CHARLESTON, S.C. — It’s been almost four years since the South Carolina Ports Authority announced plans to build a new $35 million passenger cruise terminal by renovating an old warehouse on the Charleston waterfront.

And it’s going on three years that the issue of building the terminal has been before the courts. With challenges from environmental, neighborhood and preservation groups ongoing in federal, state and administrative law courts, the debate over the city’s year-round cruise industry won’t be ending any time soon.

Opponents of the city’s expanded cruise industry say they are not opposed to cruises, but want stronger regulations governing the industry. They have challenged both state and federal permits to allow the Ports Authority to install new pilings beneath the warehouse to create the new terminal.

They have also gone to the state Supreme Court arguing that the cruises are a public nuisance causing noise, pollution and traffic congestion in the city’s Historic District.

Supporters say cruises will only be a niche market in Charleston — not the major industry witnessed in such places as Venice, Italy, and Key West, Fla. They say the industry is being appropriately handled.

The new year brings court activity on a couple of fronts.

On Jan. 7, a mediator for the 4th Circuit Court of Appeals in Richmond plans to meet with attorneys representing both sides in an appeal in the dispute over a U.S. Army Corps of Engineers permit for the pilings.

U.S. District Judge Richard Gergel ruled in September that the Corps did not adequately review the project’s effects on the city’s historic district, telling attorneys for the Corps “You gave this permit a bum’s rush.”

The Ports Authority and Corps are appealing Gergel’s order.

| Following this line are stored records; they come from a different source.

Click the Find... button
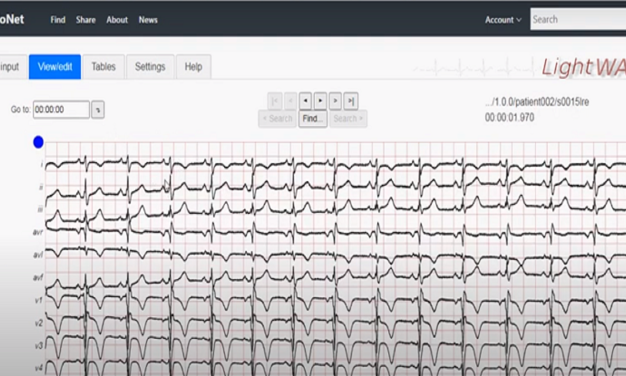(313, 119)
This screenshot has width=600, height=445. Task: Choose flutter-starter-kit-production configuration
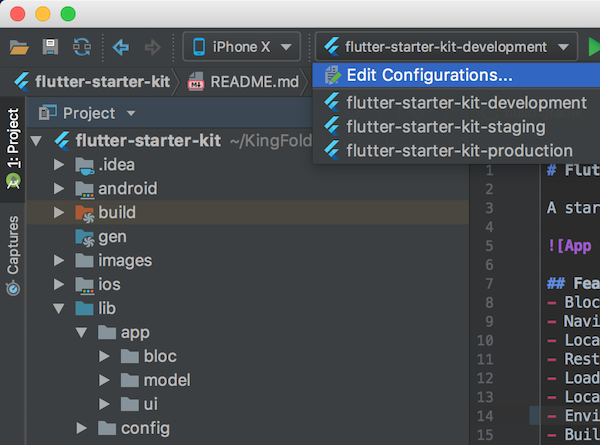click(x=459, y=151)
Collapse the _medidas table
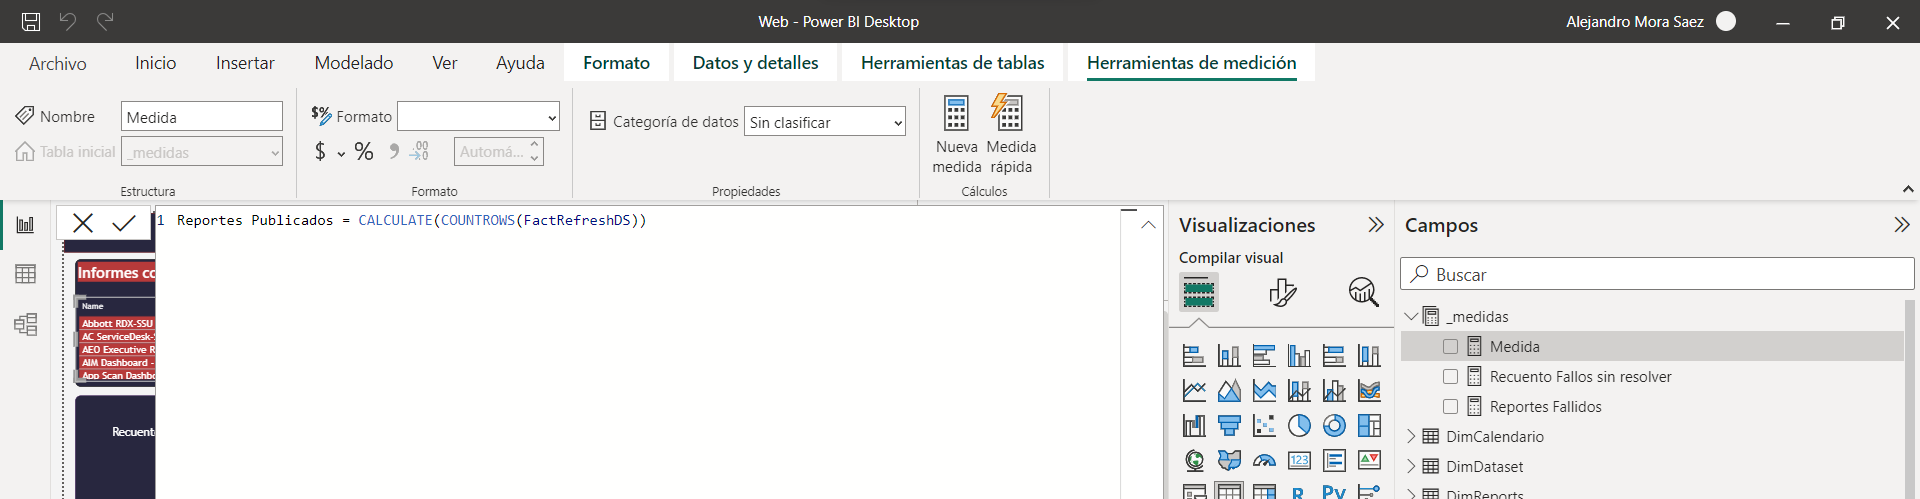Viewport: 1920px width, 499px height. click(1411, 317)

Then on Jan. 27, Chief Administrative Law Judge Ralph K. Anderson III takes up the matter of a challenge to a state permit for those pilings.

The Department of Health and Environmental Control in Dec. 2012 approved the permit. Officials noted that the warehouse area has been an industrial and commercial area for centuries and putting in the five pilings for the terminal alone does not allow bigger ships or more ships.

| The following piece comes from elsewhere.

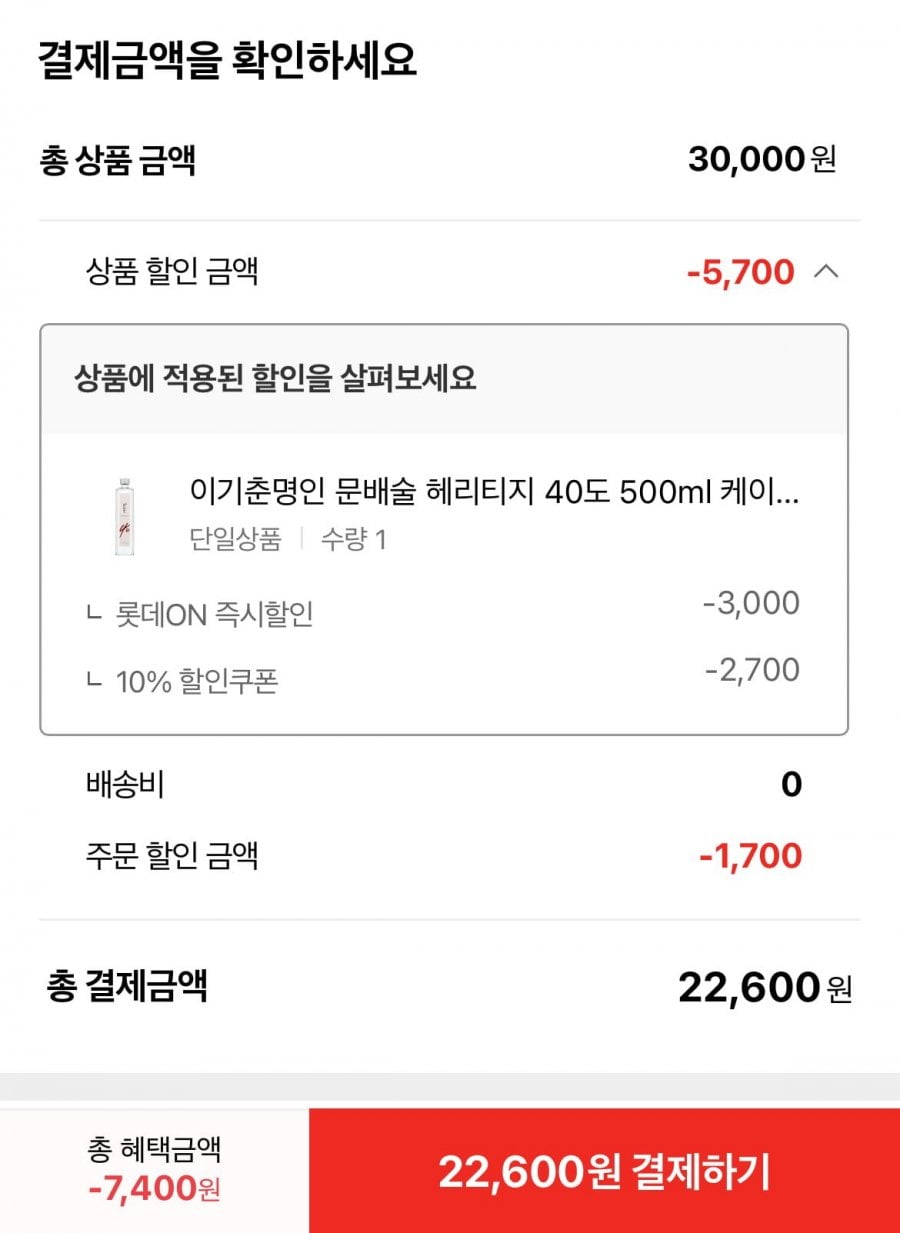Click the -3,000 instant discount value

[751, 604]
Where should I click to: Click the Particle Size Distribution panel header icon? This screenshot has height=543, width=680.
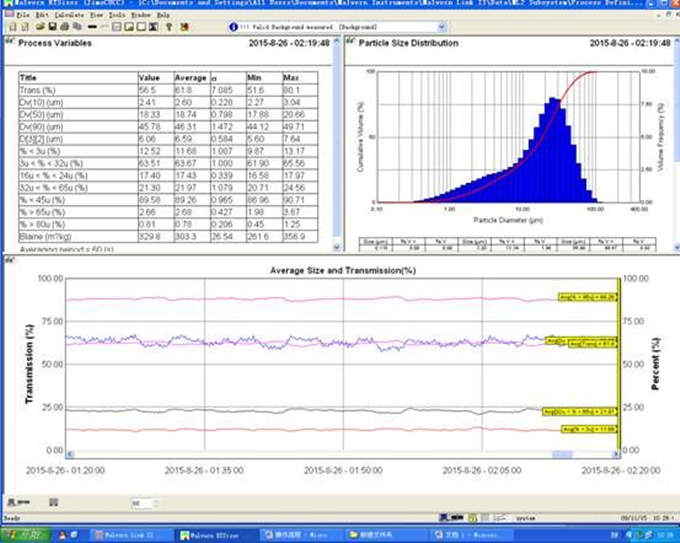350,43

The neighborhood, conservation and preservation groups appealed. And it will likely be many months until the issue is resolved because any decision by an administrative law judge can then be appealed to state circuit court.

There’s been no ruling on the third outstanding legal action – the case before the state Supreme Court that alleges the cruises are a public nuisance. The justices heard arguments in mid-November and have not yet handed down a decision.

Carnival Cruise Lines based its 2,056-passenger liner Fantasy in Charleston more than three years ago, giving the city a year-round industry. Before that, ships made port calls, but none were based in Charleston.

Charleston Cruises 2014

The Azamara Club Cruises passenger liner Quest makes a port call in Charleston, S.C., in this Dec. 10, 2013, photograph. It’s been almost four years since the South Carolina Ports Authority announced plans to build a new $35 million cruise terminal. But legal challenges from conservation, preservation and neighborhood groups have delayed the project. In January of 2014 attorneys in the case appear before both a mediator for the 4th U.S. Circuit Court of Appeals and before a South Carolina administrative law judge.